Short problem ▸
Start at the line containing "You are a GUI" and end with the line containing "pyautogui.click(x=522, y=1289)". Present those lines as a Markdown table with the columns Row and Text, number each line, skip blank lines, and leave the pictures out of your answer.

Data shown ▸
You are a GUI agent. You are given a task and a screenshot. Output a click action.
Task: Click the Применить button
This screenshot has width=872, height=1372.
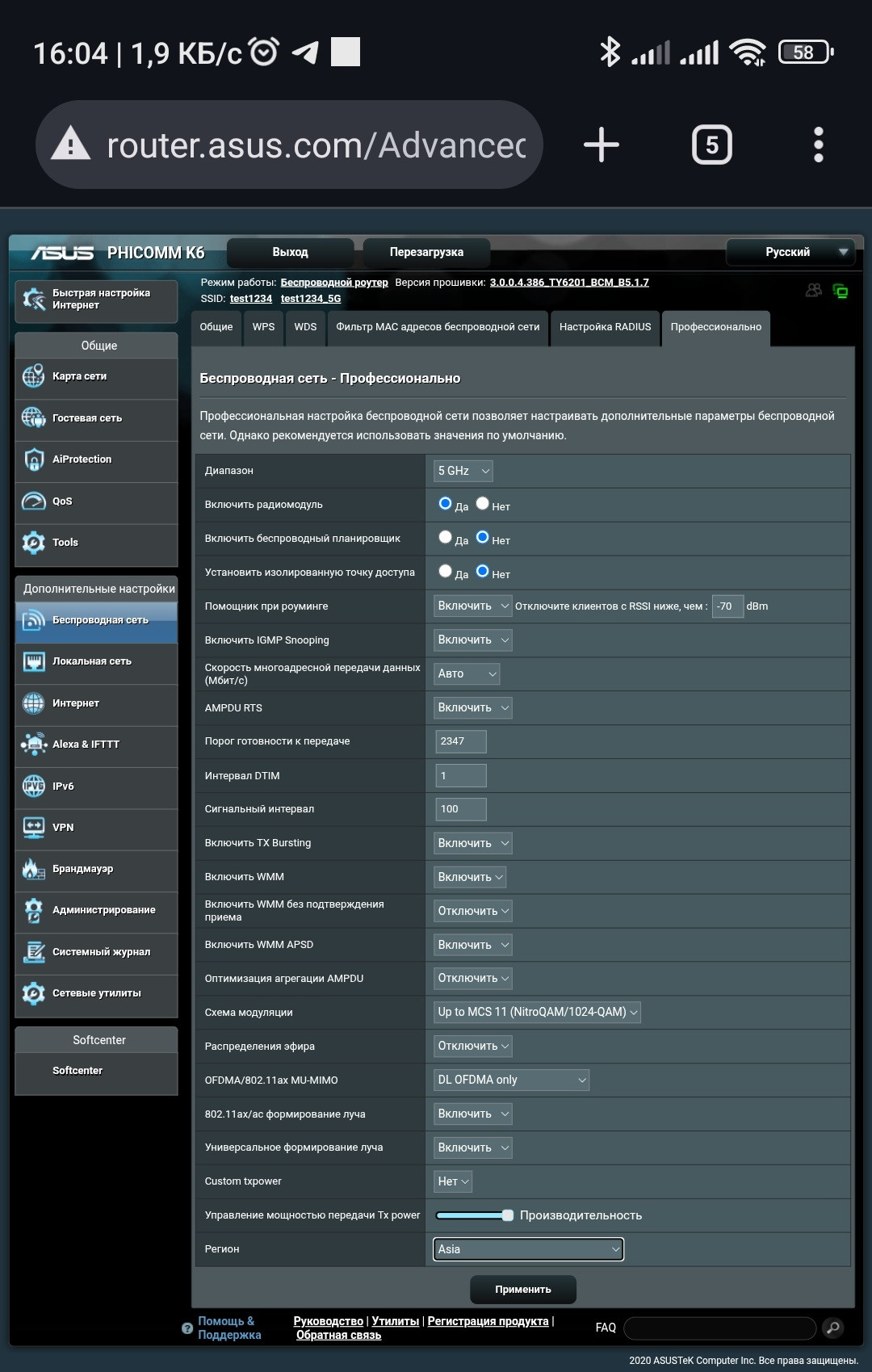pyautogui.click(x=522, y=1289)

==

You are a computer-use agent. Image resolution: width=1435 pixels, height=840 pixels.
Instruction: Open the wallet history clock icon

==

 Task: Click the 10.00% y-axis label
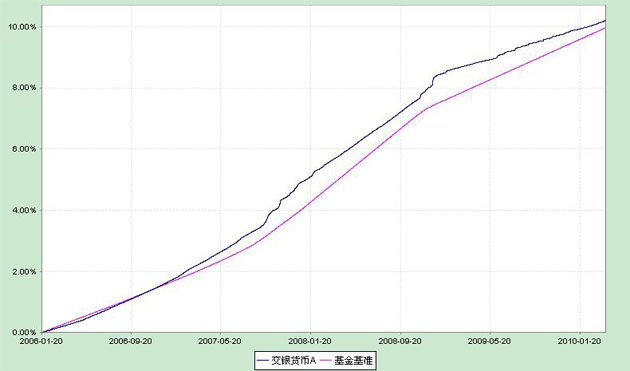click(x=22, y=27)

Written reply ▸
| Row | Text |
|---|---|
| 1 | You are a GUI agent. You are given a task and a screenshot. Output a click action. |
| 2 | Task: Click the Применить button |
| 3 | This screenshot has width=872, height=1372. |
| 4 | pyautogui.click(x=522, y=1289) |